● What to do:
From the entries below, retype only the lines from the one with "Muffin group (158, 2563)" through the one with "Водителя без прав", exactly as written.

● Records provided:

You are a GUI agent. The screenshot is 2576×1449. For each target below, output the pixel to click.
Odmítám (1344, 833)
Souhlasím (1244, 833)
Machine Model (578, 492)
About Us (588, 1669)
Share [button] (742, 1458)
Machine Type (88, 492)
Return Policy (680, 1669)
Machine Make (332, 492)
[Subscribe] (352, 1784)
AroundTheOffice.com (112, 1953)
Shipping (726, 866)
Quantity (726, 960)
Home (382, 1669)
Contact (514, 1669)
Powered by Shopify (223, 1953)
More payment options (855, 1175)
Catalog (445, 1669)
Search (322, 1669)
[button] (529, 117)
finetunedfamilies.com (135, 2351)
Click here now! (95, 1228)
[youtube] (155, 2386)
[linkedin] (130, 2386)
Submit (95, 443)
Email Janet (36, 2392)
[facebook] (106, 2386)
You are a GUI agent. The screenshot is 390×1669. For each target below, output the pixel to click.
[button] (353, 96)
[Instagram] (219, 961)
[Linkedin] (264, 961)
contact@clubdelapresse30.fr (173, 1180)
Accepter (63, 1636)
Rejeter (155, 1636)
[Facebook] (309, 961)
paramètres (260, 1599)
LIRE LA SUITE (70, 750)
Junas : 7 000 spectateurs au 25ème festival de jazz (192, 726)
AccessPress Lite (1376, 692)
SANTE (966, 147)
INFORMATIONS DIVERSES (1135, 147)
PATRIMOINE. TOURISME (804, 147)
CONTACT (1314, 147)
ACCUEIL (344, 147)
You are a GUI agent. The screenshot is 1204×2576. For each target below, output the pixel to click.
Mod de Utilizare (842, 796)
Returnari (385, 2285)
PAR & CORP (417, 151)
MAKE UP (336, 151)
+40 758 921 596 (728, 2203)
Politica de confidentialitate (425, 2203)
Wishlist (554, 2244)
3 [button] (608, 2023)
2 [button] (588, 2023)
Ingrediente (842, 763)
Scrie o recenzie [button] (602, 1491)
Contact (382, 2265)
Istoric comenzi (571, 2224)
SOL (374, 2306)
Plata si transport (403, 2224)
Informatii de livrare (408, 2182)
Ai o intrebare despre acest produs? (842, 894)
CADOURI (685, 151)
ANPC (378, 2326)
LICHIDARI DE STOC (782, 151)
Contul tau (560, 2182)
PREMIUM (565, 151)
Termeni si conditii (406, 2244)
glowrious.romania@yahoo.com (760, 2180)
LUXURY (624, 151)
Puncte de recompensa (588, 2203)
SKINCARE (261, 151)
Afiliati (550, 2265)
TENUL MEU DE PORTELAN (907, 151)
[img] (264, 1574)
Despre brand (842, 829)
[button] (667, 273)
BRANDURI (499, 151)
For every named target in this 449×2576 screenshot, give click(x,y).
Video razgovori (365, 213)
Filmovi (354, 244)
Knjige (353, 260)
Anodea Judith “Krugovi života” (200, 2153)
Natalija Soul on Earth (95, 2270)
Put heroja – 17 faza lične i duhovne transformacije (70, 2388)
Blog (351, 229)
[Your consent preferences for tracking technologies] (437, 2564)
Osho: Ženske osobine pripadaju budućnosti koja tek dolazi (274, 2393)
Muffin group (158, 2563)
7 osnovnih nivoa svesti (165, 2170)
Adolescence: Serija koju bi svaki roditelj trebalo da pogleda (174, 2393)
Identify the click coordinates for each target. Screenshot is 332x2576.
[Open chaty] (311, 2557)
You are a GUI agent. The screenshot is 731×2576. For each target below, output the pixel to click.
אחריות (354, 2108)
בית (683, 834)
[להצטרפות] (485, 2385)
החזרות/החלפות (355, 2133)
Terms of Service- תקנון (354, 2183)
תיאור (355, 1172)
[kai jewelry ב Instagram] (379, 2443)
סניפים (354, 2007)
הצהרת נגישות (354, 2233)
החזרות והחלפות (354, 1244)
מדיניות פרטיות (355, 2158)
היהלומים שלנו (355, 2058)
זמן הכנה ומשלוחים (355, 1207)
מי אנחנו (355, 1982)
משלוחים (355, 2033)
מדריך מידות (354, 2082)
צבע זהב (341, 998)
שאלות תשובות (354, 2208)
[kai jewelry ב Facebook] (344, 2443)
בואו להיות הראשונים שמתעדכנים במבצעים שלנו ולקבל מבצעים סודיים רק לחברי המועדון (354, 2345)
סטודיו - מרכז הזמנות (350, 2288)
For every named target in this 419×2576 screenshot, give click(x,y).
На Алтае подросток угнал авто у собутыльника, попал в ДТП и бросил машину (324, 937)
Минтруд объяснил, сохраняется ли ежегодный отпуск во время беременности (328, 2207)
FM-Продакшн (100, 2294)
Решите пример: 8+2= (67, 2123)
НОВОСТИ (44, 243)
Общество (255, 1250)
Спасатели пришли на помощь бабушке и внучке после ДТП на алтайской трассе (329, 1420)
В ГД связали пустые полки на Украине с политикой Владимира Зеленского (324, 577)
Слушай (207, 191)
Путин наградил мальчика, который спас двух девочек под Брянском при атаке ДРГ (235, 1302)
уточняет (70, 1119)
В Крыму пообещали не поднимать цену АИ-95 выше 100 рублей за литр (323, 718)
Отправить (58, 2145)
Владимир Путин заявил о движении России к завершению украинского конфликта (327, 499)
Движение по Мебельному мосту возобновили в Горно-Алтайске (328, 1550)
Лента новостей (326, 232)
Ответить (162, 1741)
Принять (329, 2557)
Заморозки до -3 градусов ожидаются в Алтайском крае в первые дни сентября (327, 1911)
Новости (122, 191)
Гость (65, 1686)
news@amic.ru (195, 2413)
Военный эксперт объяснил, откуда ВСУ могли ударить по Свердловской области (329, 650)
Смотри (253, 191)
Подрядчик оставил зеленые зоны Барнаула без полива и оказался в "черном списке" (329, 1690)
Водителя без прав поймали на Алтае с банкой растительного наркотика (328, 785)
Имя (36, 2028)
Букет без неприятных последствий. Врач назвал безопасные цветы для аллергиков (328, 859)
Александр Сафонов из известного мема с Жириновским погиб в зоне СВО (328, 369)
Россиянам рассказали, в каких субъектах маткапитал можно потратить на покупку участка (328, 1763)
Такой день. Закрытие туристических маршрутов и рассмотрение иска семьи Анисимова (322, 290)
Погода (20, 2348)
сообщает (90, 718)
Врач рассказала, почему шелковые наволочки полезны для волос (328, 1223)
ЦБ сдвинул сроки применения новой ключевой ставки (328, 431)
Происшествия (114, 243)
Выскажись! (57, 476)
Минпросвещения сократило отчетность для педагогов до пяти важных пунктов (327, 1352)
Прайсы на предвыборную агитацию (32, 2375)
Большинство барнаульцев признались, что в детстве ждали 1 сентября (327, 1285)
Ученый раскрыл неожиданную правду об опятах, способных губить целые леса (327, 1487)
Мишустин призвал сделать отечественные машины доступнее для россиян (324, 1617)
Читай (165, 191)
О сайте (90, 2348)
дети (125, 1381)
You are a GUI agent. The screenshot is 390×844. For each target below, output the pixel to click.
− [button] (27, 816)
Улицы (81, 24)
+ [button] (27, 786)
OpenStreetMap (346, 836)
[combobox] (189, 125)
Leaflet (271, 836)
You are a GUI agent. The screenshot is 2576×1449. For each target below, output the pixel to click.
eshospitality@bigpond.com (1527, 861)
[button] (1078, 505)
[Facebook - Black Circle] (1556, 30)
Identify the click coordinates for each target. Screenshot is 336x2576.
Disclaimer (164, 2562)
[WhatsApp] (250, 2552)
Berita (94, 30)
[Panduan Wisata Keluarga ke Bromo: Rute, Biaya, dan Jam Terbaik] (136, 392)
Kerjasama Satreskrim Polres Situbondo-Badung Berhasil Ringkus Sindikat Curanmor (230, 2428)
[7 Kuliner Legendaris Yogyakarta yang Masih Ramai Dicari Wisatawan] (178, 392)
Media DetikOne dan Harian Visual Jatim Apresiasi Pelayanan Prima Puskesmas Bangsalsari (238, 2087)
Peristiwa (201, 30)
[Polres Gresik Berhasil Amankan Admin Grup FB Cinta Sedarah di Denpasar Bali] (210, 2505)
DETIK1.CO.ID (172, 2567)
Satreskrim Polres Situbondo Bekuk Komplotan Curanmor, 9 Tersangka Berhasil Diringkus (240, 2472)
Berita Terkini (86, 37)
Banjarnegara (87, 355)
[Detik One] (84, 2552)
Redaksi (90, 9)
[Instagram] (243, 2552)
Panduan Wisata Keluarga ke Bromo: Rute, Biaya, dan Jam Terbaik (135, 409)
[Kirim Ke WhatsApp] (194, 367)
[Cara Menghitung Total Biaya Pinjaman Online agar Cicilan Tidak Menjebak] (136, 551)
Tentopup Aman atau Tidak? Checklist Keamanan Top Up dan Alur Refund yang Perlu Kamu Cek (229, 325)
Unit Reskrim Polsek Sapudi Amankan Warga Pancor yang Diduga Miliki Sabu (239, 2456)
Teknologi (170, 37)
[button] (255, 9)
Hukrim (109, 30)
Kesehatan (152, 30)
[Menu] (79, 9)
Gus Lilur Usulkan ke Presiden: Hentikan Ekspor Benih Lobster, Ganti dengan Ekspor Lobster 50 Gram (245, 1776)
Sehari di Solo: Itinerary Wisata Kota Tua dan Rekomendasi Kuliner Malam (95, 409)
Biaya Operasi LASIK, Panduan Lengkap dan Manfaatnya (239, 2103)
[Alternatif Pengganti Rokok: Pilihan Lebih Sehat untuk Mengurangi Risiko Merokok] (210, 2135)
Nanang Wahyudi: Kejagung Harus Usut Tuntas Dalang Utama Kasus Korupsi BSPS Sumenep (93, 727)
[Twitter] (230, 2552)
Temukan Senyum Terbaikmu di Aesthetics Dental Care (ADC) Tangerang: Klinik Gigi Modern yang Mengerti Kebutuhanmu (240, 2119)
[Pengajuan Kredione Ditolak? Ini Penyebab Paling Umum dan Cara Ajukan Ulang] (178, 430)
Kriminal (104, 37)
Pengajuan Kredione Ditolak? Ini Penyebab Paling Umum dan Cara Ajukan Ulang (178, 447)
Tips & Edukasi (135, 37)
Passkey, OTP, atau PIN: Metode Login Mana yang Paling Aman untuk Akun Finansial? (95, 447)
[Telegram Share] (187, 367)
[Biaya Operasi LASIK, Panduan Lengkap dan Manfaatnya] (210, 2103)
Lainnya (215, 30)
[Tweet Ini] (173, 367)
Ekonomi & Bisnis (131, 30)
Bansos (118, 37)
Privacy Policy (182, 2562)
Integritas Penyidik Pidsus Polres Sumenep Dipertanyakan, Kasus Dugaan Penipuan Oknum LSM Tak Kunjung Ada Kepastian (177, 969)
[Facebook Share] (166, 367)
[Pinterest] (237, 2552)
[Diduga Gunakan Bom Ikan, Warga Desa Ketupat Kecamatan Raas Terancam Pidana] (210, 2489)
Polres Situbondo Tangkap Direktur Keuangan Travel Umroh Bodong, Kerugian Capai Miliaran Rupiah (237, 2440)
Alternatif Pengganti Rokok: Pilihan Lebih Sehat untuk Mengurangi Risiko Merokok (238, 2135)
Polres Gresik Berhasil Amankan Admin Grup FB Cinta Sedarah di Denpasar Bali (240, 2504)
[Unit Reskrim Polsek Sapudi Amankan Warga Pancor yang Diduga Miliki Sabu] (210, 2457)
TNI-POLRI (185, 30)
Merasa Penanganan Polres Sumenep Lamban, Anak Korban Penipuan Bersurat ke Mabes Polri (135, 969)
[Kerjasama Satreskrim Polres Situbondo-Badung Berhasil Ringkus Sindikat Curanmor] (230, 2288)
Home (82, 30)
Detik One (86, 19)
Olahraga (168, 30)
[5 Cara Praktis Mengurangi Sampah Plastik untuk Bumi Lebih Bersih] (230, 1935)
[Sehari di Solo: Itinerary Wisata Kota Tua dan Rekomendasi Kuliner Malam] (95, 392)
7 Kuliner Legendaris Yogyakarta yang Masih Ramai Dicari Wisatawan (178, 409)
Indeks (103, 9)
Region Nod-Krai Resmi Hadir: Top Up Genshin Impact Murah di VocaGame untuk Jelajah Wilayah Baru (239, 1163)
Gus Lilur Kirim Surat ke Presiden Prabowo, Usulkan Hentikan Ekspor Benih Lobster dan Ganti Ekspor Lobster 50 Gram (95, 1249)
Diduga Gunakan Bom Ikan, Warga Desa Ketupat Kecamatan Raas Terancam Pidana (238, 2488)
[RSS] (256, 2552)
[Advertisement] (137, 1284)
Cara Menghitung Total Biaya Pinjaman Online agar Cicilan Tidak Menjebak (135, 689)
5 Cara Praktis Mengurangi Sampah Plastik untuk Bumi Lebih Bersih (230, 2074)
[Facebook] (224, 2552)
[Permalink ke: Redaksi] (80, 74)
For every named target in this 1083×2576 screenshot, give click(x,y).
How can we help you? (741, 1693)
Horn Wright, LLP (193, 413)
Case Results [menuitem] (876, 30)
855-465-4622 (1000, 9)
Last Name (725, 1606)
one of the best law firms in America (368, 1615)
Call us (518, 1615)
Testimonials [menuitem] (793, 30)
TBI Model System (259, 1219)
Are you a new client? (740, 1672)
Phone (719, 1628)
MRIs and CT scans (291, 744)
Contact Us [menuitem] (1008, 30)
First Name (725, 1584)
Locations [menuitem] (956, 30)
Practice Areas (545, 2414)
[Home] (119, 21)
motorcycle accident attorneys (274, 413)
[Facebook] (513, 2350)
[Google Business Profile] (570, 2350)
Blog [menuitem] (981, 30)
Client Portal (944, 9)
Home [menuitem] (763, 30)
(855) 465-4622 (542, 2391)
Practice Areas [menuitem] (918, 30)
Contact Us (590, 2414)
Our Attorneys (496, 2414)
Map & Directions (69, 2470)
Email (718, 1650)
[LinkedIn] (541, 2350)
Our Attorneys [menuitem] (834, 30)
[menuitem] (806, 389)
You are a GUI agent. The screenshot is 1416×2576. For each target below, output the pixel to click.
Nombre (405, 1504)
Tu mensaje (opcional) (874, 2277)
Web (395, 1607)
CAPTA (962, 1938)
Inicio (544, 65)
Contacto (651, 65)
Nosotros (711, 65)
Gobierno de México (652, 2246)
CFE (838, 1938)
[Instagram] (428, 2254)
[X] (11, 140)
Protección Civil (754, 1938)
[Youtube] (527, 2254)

● Response area:
Muffin group (158, 2563)
7 osnovnih nivoa svesti (165, 2170)
Adolescence: Serija koju bi svaki roditelj trebalo da pogleda (174, 2393)
Identify the click coordinates for each target. Screenshot is 332x2576.
[Open chaty] (311, 2557)
You are a GUI agent. The screenshot is 731×2576. For each target below, output the pixel to click.
אחריות (354, 2108)
בית (683, 834)
[להצטרפות] (485, 2385)
החזרות/החלפות (355, 2133)
Terms of Service- תקנון (354, 2183)
תיאור (355, 1172)
[kai jewelry ב Instagram] (379, 2443)
סניפים (354, 2007)
הצהרת נגישות (354, 2233)
החזרות והחלפות (354, 1244)
מדיניות פרטיות (355, 2158)
היהלומים שלנו (355, 2058)
זמן הכנה ומשלוחים (355, 1207)
מי אנחנו (355, 1982)
משלוחים (355, 2033)
מדריך מידות (354, 2082)
צבע זהב (341, 998)
שאלות תשובות (354, 2208)
[kai jewelry ב Facebook] (344, 2443)
בואו להיות הראשונים שמתעדכנים במבצעים שלנו ולקבל מבצעים סודיים רק לחברי המועדון (354, 2345)
סטודיו - מרכז הזמנות (350, 2288)
For every named target in this 419×2576 screenshot, give click(x,y).
На Алтае подросток угнал авто у собутыльника, попал в ДТП и бросил машину (324, 937)
Минтруд объяснил, сохраняется ли ежегодный отпуск во время беременности (328, 2207)
FM-Продакшн (100, 2294)
Решите пример: 8+2= (67, 2123)
НОВОСТИ (44, 243)
Общество (255, 1250)
Спасатели пришли на помощь бабушке и внучке после ДТП на алтайской трассе (329, 1420)
В ГД связали пустые полки на Украине с политикой Владимира Зеленского (324, 577)
Слушай (207, 191)
Путин наградил мальчика, который спас двух девочек под Брянском при атаке ДРГ (235, 1302)
уточняет (70, 1119)
В Крыму пообещали не поднимать цену АИ-95 выше 100 рублей за литр (323, 718)
Отправить (58, 2145)
Владимир Путин заявил о движении России к завершению украинского конфликта (327, 499)
Движение по Мебельному мосту возобновили в Горно-Алтайске (328, 1550)
Лента новостей (326, 232)
Ответить (162, 1741)
Принять (329, 2557)
Заморозки до -3 градусов ожидаются в Алтайском крае в первые дни сентября (327, 1911)
Новости (122, 191)
Гость (65, 1686)
news@amic.ru (195, 2413)
Военный эксперт объяснил, откуда ВСУ могли ударить по Свердловской области (329, 650)
Смотри (253, 191)
Подрядчик оставил зеленые зоны Барнаула без полива и оказался в "черном списке" (329, 1690)
Водителя без прав поймали на Алтае с банкой растительного наркотика (328, 785)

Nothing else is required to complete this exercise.